■ WRITTEN REQUEST 1:
In the datacube backend text, what is the current common storage model for the datacube?
■ WRITTEN REQUEST 2:
Reproduce the part of the datacube backend text starting with "Also embedded purely" and going on through "up PostgreSQL server.".

Also embedded purely filesystem based backend will reduce the on-ramp to working with datacube-core and let people get started by simply pip installing datacube and indexing a bit of data into a file based DB via CLI tools without standing up PostgreSQL server.
Some specific backends are included here with use-cases.
Replace the DB queries performed to PostgreSQL with STAC Search API calls to locate relevant bands/s3-keys and offsets to load data from.
The common storage model for the datacube currently is COG files in S3 with STAC Metadata. Instead of indexing these STAC files into a PostgreSQL DB, they can be queried in situ using an ad-hoc Athena table. As Amazon S3 is the most common underlying data store for Amazon Athena, consideration should be made as to the structure of the index files in Amazon S3 to ensure highly performant Athena queries. The first approach to improving query performance is by partitioning data in Amazon S3. This is done by establishing folder structures where each folder segregates or groups related or similiar attributes such as product type, location, or use case. The second approach extends on the folder segregation using partition projections. Partition projections can reduce the runtime of queries against highly partitioned tables by specifying the ranges of partition values and projection types for each partition column in the table properties in the AWS Glue Data Catalog
Using Amazon DynamoDB, a NoSQL database, as an index store together with libraries such as dynamodb-geo, querying of indexes based on circular or rectangular boundaries is possible. By creating composite sort keys within DynamoDB will allow for extremely fast, scalable, and flexible querying of indexes based on attributes or boundaries. Fine grained access can be established so that subsets of data can be returned based on each users' level of access. A key constraint with using DynamoDB as the index store is the number of indexes being returned in a query, at it may use a large amount of Read Capacity Units to return very large results. Understanding the size of returned result-sets and benchmarking the speed, cost, and performance will determine whether or not DynamoDB is an applicable alternative to other solutions.

■ DATA RECORDS:
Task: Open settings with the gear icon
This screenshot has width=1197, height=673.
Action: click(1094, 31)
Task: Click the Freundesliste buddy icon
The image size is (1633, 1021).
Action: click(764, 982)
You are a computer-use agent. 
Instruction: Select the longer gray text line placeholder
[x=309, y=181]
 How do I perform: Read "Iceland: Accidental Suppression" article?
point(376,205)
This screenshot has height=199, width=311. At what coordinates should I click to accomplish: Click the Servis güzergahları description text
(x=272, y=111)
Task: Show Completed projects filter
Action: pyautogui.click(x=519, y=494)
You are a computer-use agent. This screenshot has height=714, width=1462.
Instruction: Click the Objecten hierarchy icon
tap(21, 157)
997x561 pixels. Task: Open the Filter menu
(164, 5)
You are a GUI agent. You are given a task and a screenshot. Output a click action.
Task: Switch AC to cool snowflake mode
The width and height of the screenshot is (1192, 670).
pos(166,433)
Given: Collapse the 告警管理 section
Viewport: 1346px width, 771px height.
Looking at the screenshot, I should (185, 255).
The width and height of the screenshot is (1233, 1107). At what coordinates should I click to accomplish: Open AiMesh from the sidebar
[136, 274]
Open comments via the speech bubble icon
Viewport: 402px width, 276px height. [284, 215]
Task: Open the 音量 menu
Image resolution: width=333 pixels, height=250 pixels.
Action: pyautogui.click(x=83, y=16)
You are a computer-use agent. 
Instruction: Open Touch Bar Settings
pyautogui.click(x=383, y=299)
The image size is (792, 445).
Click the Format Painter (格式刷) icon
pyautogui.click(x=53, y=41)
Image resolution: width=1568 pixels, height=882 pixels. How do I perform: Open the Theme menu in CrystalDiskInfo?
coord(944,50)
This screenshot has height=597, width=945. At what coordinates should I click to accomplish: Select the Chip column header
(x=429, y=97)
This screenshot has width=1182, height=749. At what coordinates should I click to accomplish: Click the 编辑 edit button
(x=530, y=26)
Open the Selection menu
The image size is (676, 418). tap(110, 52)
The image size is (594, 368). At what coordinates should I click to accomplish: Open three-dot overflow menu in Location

■ RESPONSE 1:
COG files in S3 with STAC Metadata.

■ RESPONSE 2:
Also embedded purely filesystem based backend will reduce the on-ramp to working with datacube-core and let people get started by simply pip installing datacube and indexing a bit of data into a file based DB via CLI tools without standing up PostgreSQL server.